Digital Journal Spotlight
Photo by Jennifer Friesen, captured for Digital Journal, highlights the dynamic interplay between AI expertise and visual storytelling.
Keeping the momentum
Ensuring AI delivers Real Value Across the Enterprise
Gifford urges companies to treat AI subscriptions the same way they treat any business investment.
Applying Rigorous Scrutiny to AI Licenses
- Cost considerations matter. “If you’re paying $40, $50, $60 a seat for Microsoft Copilot, the budget adds up quickly,” she reminds.
- Benchmarks ensure value. “Before you deploy AI, understand the application and set benchmarks so you know you’re getting good return.”
Keeping AI at the Core of Corporate Agendas
- Visibility matters. Put AI on committee agendas, highlight wins, and treat deployment as an ongoing evolution—not a one‑off project.
- Regular reevaluation keeps AI fresh. Revisit systems, tools, and capabilities on a schedule and avoid letting AI fade into the background.
- Top‑of‑mind culture drives adoption. “Keep it on agendas, keep it top of mind, and ensure people feel heard.”
A leadership lens on responsible adoption
Gifford’s Guidance: Practical, Strategic, and Integrated AI Adoption
Pragmatic focus is at the core of Gifford’s recommendations. Canadian small and medium‑billion enterprises (SMBs) are no longer idle observers. They are actively responding, adjusting, and refining their operations.
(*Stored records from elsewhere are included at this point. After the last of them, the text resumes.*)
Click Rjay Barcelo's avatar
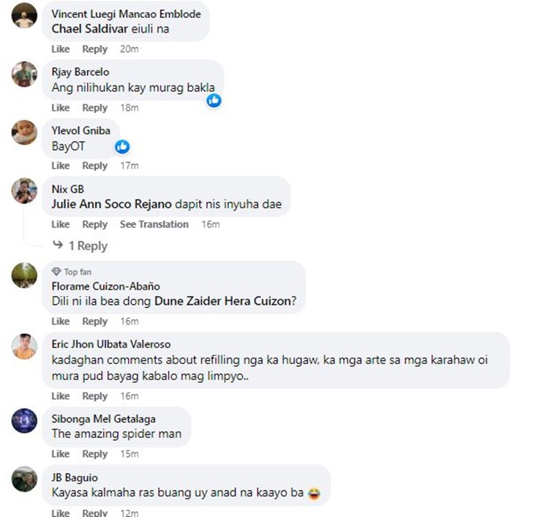This screenshot has height=517, width=543. pos(25,74)
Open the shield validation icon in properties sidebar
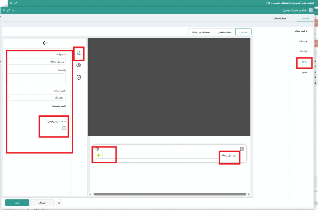This screenshot has width=318, height=210. (79, 77)
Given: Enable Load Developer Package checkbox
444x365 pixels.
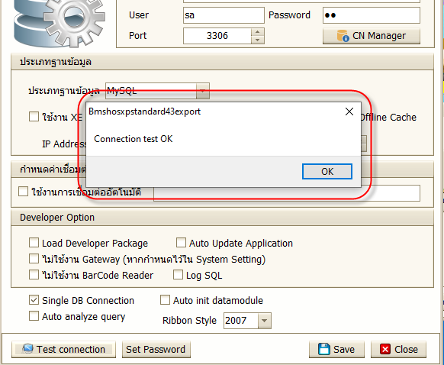Looking at the screenshot, I should pyautogui.click(x=34, y=243).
Yet as artificial intelligence pervades core processes, leadership must sharpen long‑term strategy, enforce cross‑functional governance, and articulate clear return on investment.
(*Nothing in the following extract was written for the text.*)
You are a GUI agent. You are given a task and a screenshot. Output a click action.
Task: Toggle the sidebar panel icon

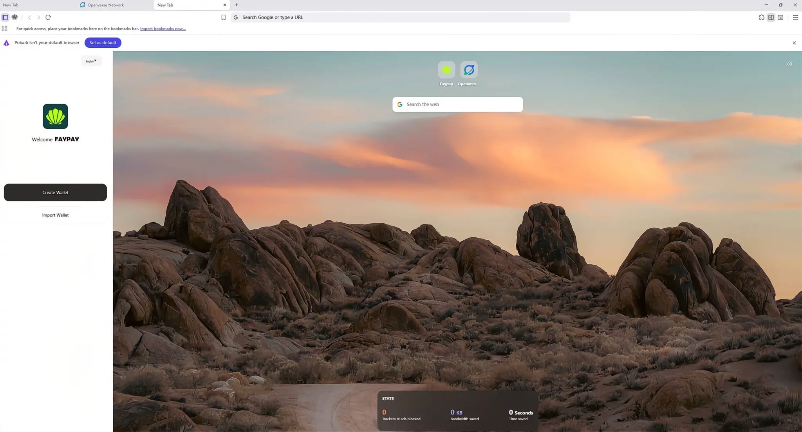tap(5, 17)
AI: From Innovation Thread to National Business Fabric
- Policy alignment – Government frameworks now embed AI as essential to competitive advantage.
- Procurement integration – Public and private sectors procure AI tools not as isolated modules but as functional assets.
- Partnership dynamics – Collaboration between academia, industry, and startups shapes the next wave of innovation.
Tech Stack Evolution
Gifford observes that technology stacks are not static; they evolve.
- Tool synergy – Ensuring tools collaborate seamlessly with internal workflows is crucial.
- Noise management – Abundant technology releases can create confusion; strategic selection mitigates this.
Core Message from Gifford
“Make sure your tools are working for you,” Gifford asserts. “Not just creating more noise.”
Next Steps for Canadian SMBs
- Strategic roadmap development – Define AI adoption milestones aligned with business objectives.
- Cross‑functional governance structures – Establish roles and responsibilities for AI stewardship.
- ROI measurement frameworks – Implement metrics that capture both tangible and intangible gains.